● Exercise data:

++++++

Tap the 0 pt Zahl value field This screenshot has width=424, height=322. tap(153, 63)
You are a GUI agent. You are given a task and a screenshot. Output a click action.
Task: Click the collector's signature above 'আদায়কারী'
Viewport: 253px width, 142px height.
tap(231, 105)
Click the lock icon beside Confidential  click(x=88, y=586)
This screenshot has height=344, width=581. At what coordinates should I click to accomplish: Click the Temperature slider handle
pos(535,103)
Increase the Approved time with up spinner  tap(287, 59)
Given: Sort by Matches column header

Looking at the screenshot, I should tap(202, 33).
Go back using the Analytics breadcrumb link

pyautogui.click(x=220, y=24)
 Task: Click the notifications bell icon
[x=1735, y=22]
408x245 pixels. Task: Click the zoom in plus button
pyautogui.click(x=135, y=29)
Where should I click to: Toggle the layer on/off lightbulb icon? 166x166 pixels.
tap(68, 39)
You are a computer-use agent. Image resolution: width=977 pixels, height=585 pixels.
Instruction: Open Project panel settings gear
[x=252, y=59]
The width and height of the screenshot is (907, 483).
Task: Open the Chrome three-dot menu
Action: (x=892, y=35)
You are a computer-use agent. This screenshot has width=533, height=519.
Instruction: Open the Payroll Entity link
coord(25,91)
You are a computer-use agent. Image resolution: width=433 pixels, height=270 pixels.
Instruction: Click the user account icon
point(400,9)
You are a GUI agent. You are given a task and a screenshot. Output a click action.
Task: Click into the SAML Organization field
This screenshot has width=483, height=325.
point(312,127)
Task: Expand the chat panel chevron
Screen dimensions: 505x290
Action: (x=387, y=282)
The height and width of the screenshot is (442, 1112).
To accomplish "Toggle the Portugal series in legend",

++++++

● Work item:
Transcribe exactly, and only, the lines that extend from the one containing "You are a computer-use agent. Image resolution: width=433" to the end of the records above, inclusive of both.

● Written solution:
You are a computer-use agent. Image resolution: width=433 pixels, height=270 pixels.
Instruction: Click the user account icon
point(400,9)
You are a GUI agent. You are given a task and a screenshot. Output a click action.
Task: Click into the SAML Organization field
This screenshot has width=483, height=325.
point(312,127)
Task: Expand the chat panel chevron
Screen dimensions: 505x290
Action: (x=387, y=282)
The height and width of the screenshot is (442, 1112).
To accomplish "Toggle the Portugal series in legend",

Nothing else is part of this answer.